SA‚ Zim get green light from ICC for day/night Test trial
There will be lights‚ cameras and action at St George’s Park on December 26 — the suits have smiled on Cricket South Africa’s (CSA) idea of a four-day‚ day/night Boxing Day Test against Zimbabwe.
The nod was cracked — on a trial basis — at the International Cricket Council (ICC) meetings in Auckland this week‚ where approval for Test and one-day leagues was also granted.
“Our priority was to develop an international cricket structure that gave context and meaning across international cricket and particularly in the test arena‚” ICC chief executive David Richardson was quoted as saying in a release.
“This has been delivered and every Test in the new League will be a five-day test format.

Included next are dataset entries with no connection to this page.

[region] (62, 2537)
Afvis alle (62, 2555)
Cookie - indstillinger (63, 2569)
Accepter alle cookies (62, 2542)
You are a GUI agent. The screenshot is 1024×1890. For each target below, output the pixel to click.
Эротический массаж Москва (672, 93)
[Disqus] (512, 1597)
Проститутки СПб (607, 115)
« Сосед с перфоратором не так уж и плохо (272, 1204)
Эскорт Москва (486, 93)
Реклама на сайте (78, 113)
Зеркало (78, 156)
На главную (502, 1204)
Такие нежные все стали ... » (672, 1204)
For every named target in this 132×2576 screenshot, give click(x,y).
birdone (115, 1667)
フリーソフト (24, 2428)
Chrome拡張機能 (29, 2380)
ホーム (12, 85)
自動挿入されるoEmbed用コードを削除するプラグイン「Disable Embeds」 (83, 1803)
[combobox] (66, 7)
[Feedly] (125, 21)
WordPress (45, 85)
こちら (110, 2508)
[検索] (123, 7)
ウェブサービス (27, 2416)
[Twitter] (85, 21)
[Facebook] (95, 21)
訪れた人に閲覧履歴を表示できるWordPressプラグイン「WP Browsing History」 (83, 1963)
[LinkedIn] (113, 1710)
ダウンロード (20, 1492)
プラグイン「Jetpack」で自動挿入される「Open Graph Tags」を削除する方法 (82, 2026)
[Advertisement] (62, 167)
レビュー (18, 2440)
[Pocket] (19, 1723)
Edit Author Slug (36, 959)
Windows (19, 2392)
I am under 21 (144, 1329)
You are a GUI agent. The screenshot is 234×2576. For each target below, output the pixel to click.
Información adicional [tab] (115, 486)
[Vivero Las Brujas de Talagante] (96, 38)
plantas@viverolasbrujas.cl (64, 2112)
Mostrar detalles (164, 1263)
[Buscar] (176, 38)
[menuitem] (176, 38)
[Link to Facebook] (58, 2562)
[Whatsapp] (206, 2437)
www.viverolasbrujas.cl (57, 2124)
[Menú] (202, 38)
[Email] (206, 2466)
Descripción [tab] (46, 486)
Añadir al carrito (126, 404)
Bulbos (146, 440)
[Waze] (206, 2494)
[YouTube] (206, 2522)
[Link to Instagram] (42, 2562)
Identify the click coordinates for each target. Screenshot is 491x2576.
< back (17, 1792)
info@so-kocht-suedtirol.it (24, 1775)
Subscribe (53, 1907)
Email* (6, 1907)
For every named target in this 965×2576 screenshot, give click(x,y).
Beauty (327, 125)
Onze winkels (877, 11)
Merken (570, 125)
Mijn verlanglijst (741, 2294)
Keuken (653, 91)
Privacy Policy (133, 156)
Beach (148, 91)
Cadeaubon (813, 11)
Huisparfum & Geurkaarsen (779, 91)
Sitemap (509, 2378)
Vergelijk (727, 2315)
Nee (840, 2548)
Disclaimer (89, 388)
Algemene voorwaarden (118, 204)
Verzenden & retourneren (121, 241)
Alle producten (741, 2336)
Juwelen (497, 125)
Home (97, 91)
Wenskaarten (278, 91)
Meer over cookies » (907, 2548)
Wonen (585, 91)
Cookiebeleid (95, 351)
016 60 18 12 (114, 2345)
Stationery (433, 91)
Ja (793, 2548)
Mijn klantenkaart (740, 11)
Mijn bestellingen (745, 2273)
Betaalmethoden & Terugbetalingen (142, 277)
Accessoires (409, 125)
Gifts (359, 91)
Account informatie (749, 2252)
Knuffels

“However throughout the discussions about the future of test cricket it became clear that whilst context is crucial we must also consider alternatives and trial initiatives that may support the future viability of test cricket.
“The (four-day) trial is exactly that‚ a trial‚ just in the same way day-night Tests and technology have been trialed by members.
“Four-day tests will also provide the new test-playing countries (Afghanistan and Ireland) with more opportunities to play the longer version of the game against more experienced opponents‚ which‚ in turn‚ will help them to hone their skills and close the gap with the top-nine ranked teams.”
The trial ends at the start of the 2019 World Cup‚ and whether a Test is played for four or five days will be the subject of bilateral agreement between the countries concerned.
The top nine teams will contest the test championship‚ with 13 sides vying for the honours in the ODI league.
The suits will now busy themselves with completing fixtures‚ devising points systems and finalising playing conditions.
“The Test series league will see nine teams play six series over two years — three home and three away — with each having a minimum of two tests and a maximum of five and all matches being played over five days culminating in a World Test League Championship final‚” Richardson was quoted as saying.
“The ODI league will be a direct qualification pathway towards the World Cup and will be contested by the 12 full members plus the winners of the current World Cricket League Championship.
“In the first edition of the league‚ each side will play four home and four away series each comprising of three ODIs moving to all teams playing each other from the second cycle onwards.”
More importantly than all that‚ the release said that: “The process for the appointment of the ICC female independent director was confirmed and the recruitment will get underway in the coming week.”
Remember when cricket was a fuddy-duddy frumpery played and controlled solely by men and only in daylight hours‚ and five-day tests were sacred?
Not before time‚ the grand old game and the modern world are colliding.